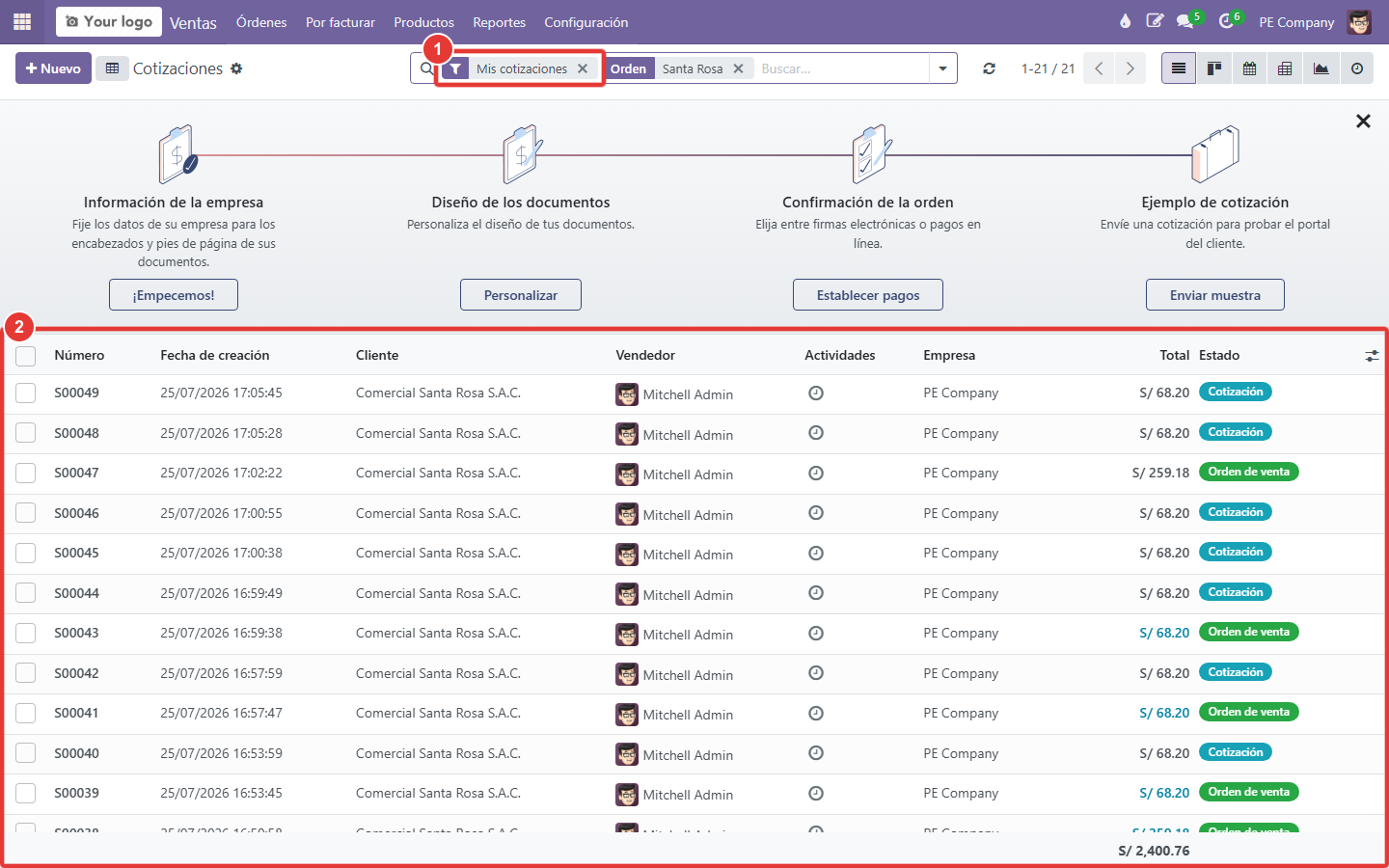Viewport: 1389px width, 868px height.
Task: Open the Cotizaciones gear settings icon
Action: click(236, 68)
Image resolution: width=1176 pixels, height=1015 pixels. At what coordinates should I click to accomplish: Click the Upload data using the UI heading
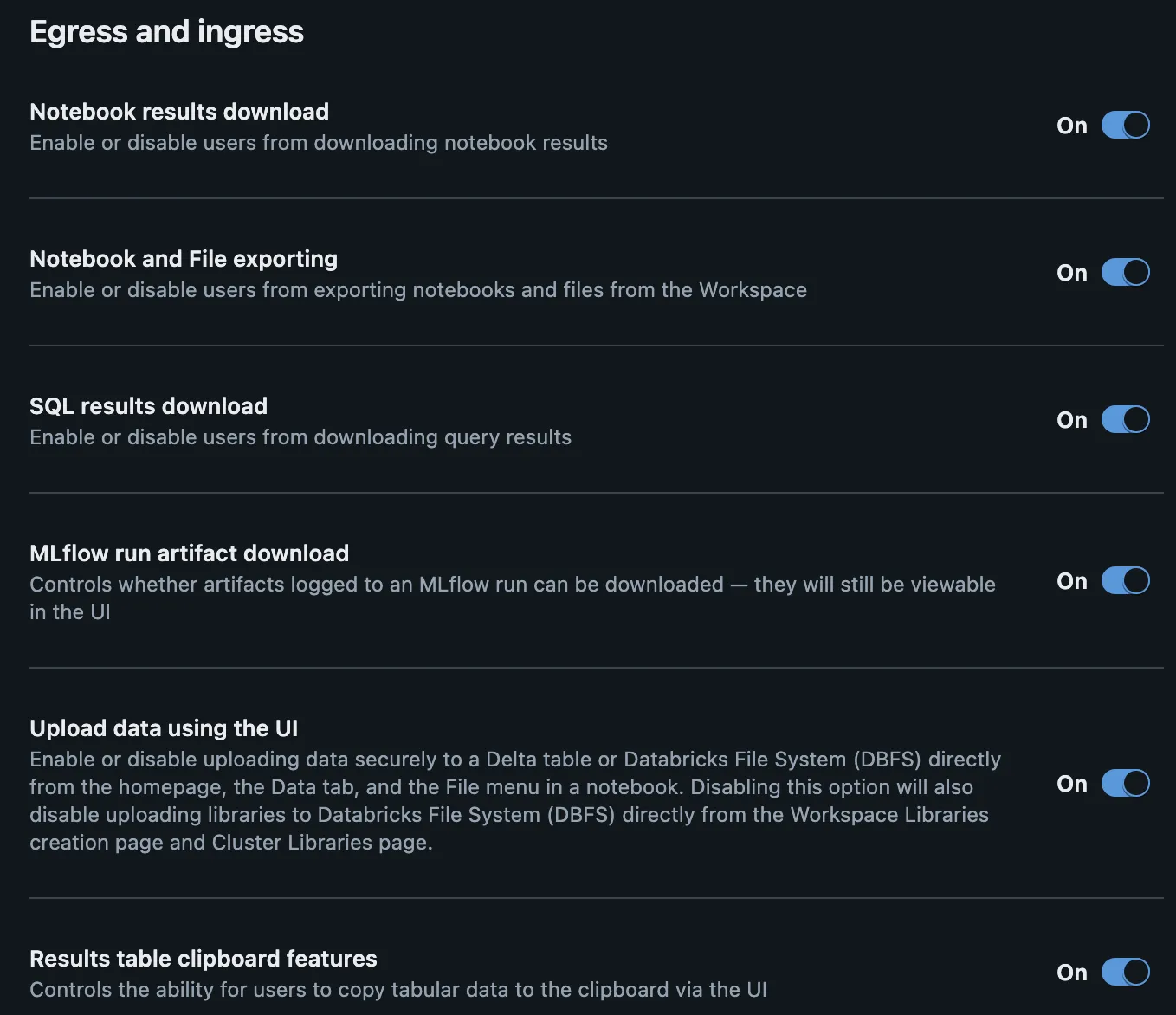164,727
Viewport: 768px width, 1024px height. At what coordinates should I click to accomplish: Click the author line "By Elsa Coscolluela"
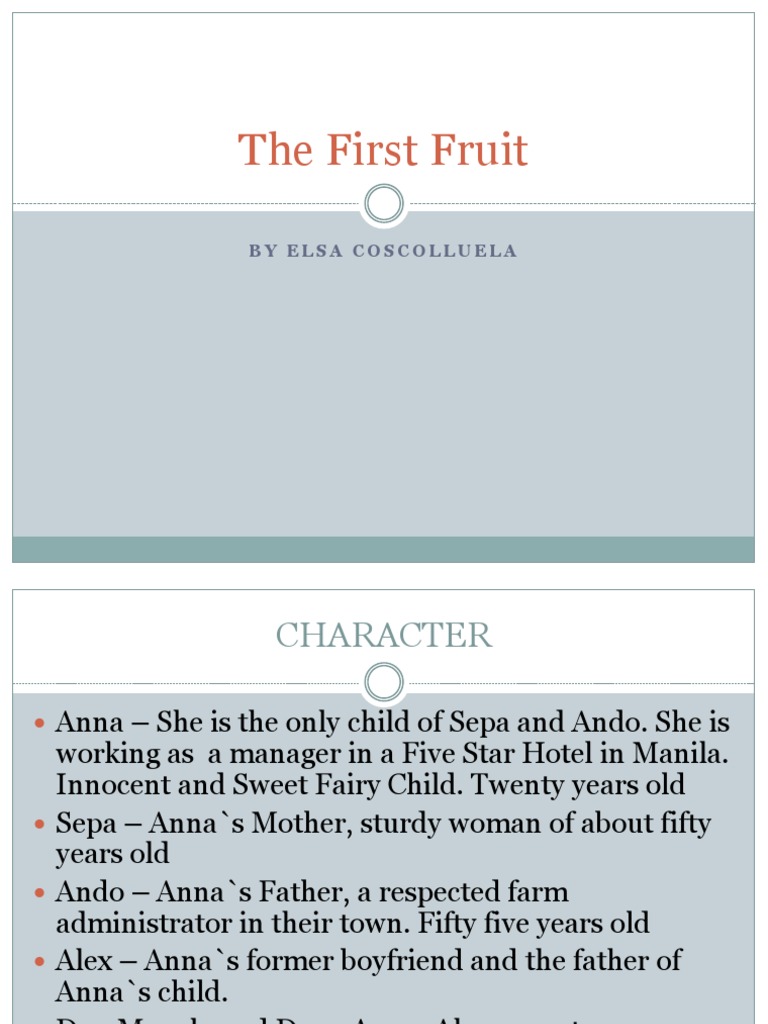coord(383,251)
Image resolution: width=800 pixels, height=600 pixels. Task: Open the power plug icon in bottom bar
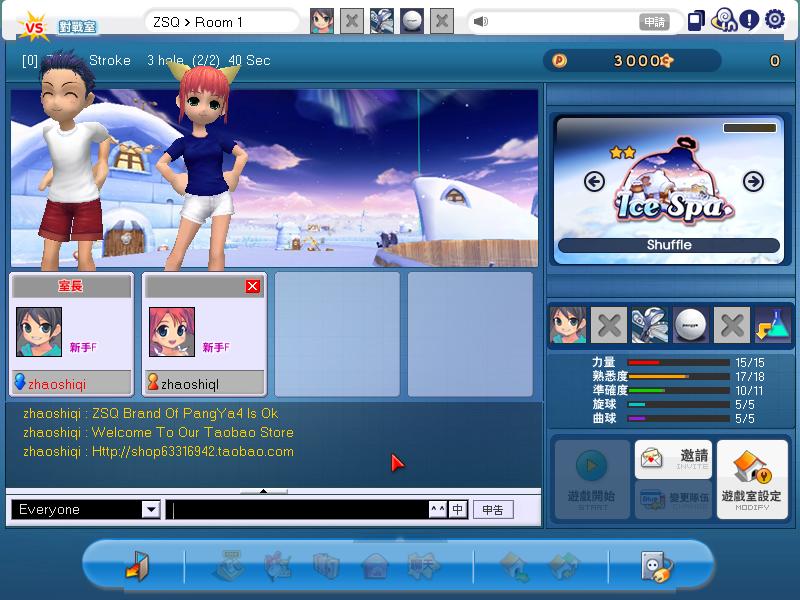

**DESCRIPTION OF THE TASK**.
Recast every line of the records above as a Markdown table with the columns Row and Line, numbering each row and skipping blank lines. Leave the pictures out.

**RESULT OF THE TASK**.
| Row | Line |
|---|---|
| 1 | Viewport: 1389px width, 868px height. |
| 2 | Task: Open the Cotizaciones gear settings icon |
| 3 | Action: click(236, 68) |
| 4 | Image resolution: width=1176 pixels, height=1015 pixels. At what coordinates should I click to accomplish: Click the Upload data using the UI heading |
| 5 | 164,727 |
| 6 | Viewport: 768px width, 1024px height. At what coordinates should I click to accomplish: Click the author line "By Elsa Coscolluela" |
| 7 | coord(383,251) |
| 8 | Image resolution: width=800 pixels, height=600 pixels. Task: Open the power plug icon in bottom bar |